Posts in Category: PHP

Performance of static vs. instanciated method calls

As you saw in my past post I am working on filtering user input into my PHP application. I don’t want to get to much into the boring details because I started to write the post explaining all the little details and I could see it getting very long and drawn out and unfocused. But I was experimenting with calling the filter functions as static methods of a class. Then I thought about making objects of the class and calling the method from the instantiated class. I wanted to know if there was a performance difference between the two so I created a test. And there is.

For the test I am using my Filter_UTF8 class, discussed a little in my last blog post. I am calling the validate method. This is not a “hello world” type of test. The method does some heavy lifting and/or calculating. For all the tests I would call the method 10,000 times, to validate a ~1,200 kB text file. The same file would be validated over and over again.

The first test was to use call_user_func_array to call the method. This took 10 to 11 seconds to run.

$iteration = 10000;
$i = 0;
while ($i < $iteration) {
    $ret = call_user_func_array(array('Filter_UTF8', 'validate'), 
        array($text, 4096));
    $i++;
}

Next was Creating object, calling the method, and then destroying the object. I did it this way because this simulates one of the common design pattern for doing filters, a collection object holds a bunch of filter instances for each value of the form. Then when “validation” is run each one is called to do it’s thing and then the form is processed and they are all destroyed once the form data is saved or it’s re-rendered. So each instance is created, run once, or twice if maybe you have a getMessage() type function, and they destroyed. I feel test is close to how the above design pattern would work on a large scale.

$iteration = 10000;
$i = 0;
while ($i < $iteration) {
    $my = new Filter_UTF8();
    $ret = $my->validate($text, 4096);
    $i++;
    $my = null;
}

The results were surprising. It took 33 seconds for this to run. Eeek!

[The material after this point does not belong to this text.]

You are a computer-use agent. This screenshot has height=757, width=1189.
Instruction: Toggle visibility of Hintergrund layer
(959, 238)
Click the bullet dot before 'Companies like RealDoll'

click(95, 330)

I thought maybe the act of creating and destroying all those objects was causing the slowdown. So I created a third test that created one instance and calls the validate() method 10,000 times.

$iteration = 10000;
$i = 0;
$my = new Filter_UTF8();
while ($i < $iteration) {
    $ret = $my->validate($text, 4096);
    $i++;
}

I was really surprised when this took the same 33 seconds as creating 10,000 instances did. The crappy thing is, creating a bunch of instances is easier than trying to manage calling them statically unless you want to type out each filter call in a bunch of if/else statements (I’m trying to do an automated form type of thing). I just can’t believe the performance difference. You wouldn’t notice the difference on each page hit, where you had 100 of these. But if your script had 100 people all doing the same thing at once that ends up being a big difference.

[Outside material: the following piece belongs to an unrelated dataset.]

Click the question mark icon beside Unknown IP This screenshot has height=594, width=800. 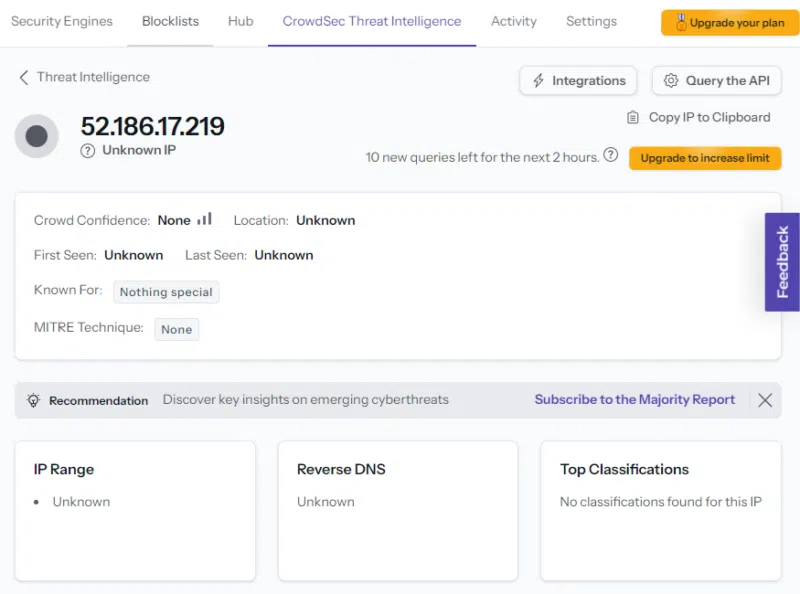88,150
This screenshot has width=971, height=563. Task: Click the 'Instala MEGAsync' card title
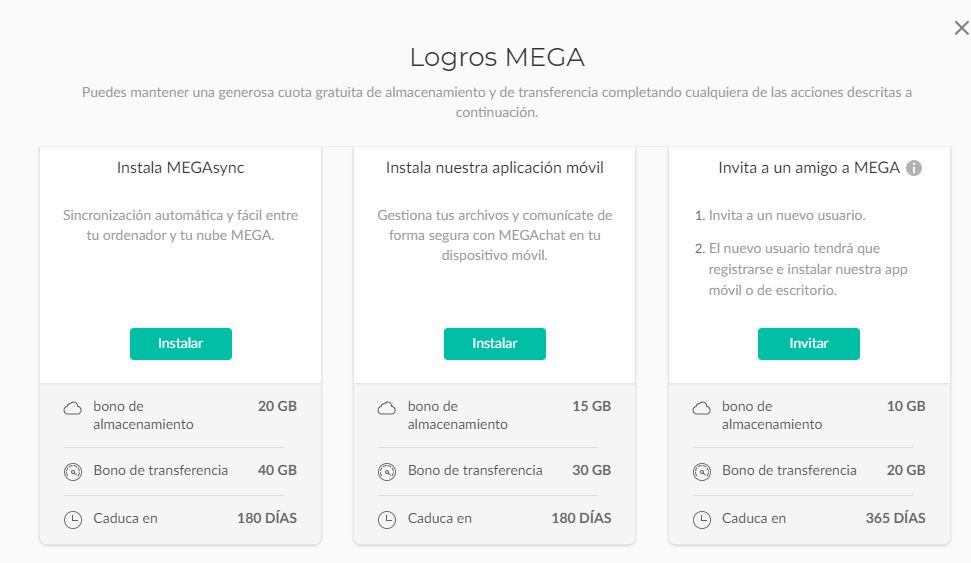click(x=180, y=168)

UTF-8 Validation and PHP, do you?

I wonder why none of the major PHP frameworks have validators for UTF-8 encoding? You may be asking why do I need to validate incoming text as UTF-8? UTF-8 is the preferred character encoding for the web, if you want to display languages other than the Latin derived ones. All of the browsers support it. And so do all the major databases. I won’t get into the basics about what UTF-8 is and why you should use it. There are plenty of other resources for that. I’m also going to assume you are sending the correct charset header (in HTTP, not relying on a meta tag). And that your DB tables and connections are declared to use UTF-8. That stuff is well covered elsewhere also.

I still haven’t really told you why you would want to validate incoming text as UTF-8, I’ve only told you why you should use it. And the simple answer is the old security mantras of all input is evil and Filter Input and Escape Output. If this text is input I want to be validating it, no? The W3C recommends that you validate UTF-8 text. WACT does too. It’s been proven that you can launch an XSS attack on a site using “incorrectly” encoded text. Chris’ example used GBK encoding, but I think you can do the same thing with UTF-8. Is it immune?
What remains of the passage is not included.